Alison Davis-Blake’s first job in high school was writing computer programs in the basement of Blegen Hall. Decades later, she’s working a few buildings away.

The new dean of the Carlson School of Management said she had no idea she would eventually return. But the combined ambition of the school and the University drew her back.

“I wanted to be a part of a great university,” said Davis-Blake, a Twin Cities native who assumed her new role in July, though she was appointed in 2005.

Previously, she was the senior associate dean at the University of Texas’ business school and spent most of the past year finishing up there while getting acquainted with the Carlson School.

Bringing Davis-Blake, 46, back north took some coaxing; she declined her first invitation to interview for the deanship.

“I just declined most of the invitations that came to me,” Davis-Blake said, noting that refusing the job had little to do with the Carlson School and everything to do with timing.

The second time the faculty committee approached her with a “robust set of arguments” promoting the school, Davis-Blake said she had given more thought to the position and was already in town for the retirement party for her father, Gordon Davis, who taught management information systems at the Carlson School for 44 years.

“Timing in life is everything and I was persuaded there was a really good story here and that it was something I wanted to be a part of,” she said.

Part of the story – the ongoing construction of an undergraduate facility – especially drew Davis-Blake to the job, she said.

“(Hanson Hall) is going to be the premier facility in the world that is really dedicated to undergraduate business education,” Davis-Blake said, though she stressed the project won’t be effective unless it’s coupled with a top-notch curriculum and student services.

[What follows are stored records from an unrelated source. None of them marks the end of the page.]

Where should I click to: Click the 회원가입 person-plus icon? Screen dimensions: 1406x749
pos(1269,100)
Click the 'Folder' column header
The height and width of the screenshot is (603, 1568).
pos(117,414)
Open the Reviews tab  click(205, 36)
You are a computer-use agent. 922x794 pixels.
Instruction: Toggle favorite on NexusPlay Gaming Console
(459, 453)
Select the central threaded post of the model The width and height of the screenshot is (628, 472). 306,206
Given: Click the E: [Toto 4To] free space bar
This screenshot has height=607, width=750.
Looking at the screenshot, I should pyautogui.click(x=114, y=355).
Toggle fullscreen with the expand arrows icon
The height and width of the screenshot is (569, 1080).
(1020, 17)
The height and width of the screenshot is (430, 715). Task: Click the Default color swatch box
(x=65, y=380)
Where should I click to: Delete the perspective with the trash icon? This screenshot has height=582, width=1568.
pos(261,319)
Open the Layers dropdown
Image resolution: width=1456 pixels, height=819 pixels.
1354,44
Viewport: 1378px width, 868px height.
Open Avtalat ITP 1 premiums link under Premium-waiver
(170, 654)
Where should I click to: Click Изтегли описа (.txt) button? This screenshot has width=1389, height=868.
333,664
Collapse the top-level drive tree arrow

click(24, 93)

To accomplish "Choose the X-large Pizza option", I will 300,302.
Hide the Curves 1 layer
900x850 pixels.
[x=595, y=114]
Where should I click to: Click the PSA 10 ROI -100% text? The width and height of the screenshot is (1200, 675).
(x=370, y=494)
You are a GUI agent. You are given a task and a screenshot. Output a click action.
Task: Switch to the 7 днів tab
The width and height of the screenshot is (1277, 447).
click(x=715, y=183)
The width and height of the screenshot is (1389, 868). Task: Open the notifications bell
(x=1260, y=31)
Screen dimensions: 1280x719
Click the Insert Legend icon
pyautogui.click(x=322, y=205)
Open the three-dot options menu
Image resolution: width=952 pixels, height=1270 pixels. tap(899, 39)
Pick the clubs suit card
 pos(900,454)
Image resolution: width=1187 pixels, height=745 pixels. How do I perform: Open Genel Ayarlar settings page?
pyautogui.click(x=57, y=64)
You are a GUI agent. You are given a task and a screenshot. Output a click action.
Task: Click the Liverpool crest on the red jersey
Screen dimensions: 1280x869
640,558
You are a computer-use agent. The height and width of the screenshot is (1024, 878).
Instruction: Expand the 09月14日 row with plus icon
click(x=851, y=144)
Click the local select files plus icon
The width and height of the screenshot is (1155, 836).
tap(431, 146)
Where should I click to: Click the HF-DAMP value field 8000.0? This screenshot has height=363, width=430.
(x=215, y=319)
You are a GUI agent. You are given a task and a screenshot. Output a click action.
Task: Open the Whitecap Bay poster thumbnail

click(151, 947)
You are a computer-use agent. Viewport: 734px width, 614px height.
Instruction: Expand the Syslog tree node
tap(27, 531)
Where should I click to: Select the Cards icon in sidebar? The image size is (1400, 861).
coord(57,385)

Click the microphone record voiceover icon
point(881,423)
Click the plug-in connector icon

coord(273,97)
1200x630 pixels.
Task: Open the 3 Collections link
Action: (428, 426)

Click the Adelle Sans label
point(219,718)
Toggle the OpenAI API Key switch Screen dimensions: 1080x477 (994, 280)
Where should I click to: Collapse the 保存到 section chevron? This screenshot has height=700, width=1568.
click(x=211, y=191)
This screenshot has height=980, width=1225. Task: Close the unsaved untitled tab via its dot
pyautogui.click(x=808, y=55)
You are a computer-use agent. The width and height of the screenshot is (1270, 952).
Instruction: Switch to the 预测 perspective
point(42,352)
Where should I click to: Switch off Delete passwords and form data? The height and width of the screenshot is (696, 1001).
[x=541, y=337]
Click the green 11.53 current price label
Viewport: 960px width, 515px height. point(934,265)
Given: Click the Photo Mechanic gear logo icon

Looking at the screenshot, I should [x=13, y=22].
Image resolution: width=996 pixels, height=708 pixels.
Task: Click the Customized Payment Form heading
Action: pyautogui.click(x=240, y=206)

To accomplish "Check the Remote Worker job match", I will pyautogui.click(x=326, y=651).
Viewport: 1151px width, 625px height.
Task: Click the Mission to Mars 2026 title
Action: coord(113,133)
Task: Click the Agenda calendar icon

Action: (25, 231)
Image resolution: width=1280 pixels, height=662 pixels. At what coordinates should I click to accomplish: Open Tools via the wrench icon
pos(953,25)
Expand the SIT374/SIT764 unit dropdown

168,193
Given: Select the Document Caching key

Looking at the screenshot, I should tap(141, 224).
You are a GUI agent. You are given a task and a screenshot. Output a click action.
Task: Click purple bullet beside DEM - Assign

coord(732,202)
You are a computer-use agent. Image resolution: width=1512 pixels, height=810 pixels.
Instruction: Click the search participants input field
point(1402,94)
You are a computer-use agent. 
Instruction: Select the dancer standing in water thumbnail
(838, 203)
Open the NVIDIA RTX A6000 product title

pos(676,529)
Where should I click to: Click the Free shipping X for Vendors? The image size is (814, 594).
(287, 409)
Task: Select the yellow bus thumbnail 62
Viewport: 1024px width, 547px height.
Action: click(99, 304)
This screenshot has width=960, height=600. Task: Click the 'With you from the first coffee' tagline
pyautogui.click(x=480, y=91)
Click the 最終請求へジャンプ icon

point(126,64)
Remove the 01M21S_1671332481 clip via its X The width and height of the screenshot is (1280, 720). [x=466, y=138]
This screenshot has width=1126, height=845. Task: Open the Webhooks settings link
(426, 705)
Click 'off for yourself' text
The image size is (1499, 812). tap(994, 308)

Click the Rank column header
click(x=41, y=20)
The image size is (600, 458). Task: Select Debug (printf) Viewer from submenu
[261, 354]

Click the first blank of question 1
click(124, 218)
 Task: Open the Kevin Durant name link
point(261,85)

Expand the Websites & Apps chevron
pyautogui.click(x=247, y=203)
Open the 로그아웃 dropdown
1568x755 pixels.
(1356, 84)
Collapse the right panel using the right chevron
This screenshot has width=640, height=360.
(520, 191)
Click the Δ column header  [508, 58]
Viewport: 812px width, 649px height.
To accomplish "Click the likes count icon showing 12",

The expansion of the undergraduate program has raised issues from some students who feel the perceived prestige of the school will suffer with the additional students.

Davis-Blake said an increased applicant pool will result in the acceptance of more qualified students.

“We are very committed to scaling the experience so that it is of a higher quality,” she said.

Most faculty interviewed said Davis-Blake has done a good job so far with her open and honest management style.

Andrew Winton, head of the finance department, said Davis-Blake has already confronted some faculty concerns, including whether she would support faculty research.

“She’s also done a good job of telling us what challenges we face,” Winton said.

One issue Davis-Blake said she’d need to address is that a third of the faculty is expected to retire within the next five years and trying to find replacements could prove challenging.

“The faculty labor market is very tight,” she said. “You have to be extremely persistent and competitive (to find good candidates).”

Davis-Blake said she will also work to improve the Carlson School’s relations with other colleges within the University.

“Business schools have so many different constituents, sometimes we don’t attend to the great partners that we have across campus as much as we could,” she said.

Students in general said they have not noticed any changes since the dean arrived.

Finance senior Brian Lebens attended a speech where Davis-Blake spoke about leadership myths.

“She seemed really great,” he said, adding that he thinks she seems aptly qualified for the position.

“She has some great experiences,” Lebens said.

While others may know precisely what their careers will be out of high school, Davis-Blake said each step in her career seemed to take a different direction.

“I had never thought that I would be a department chair, let alone dean,” she said. “But, you know, each step has been logical and progressive.”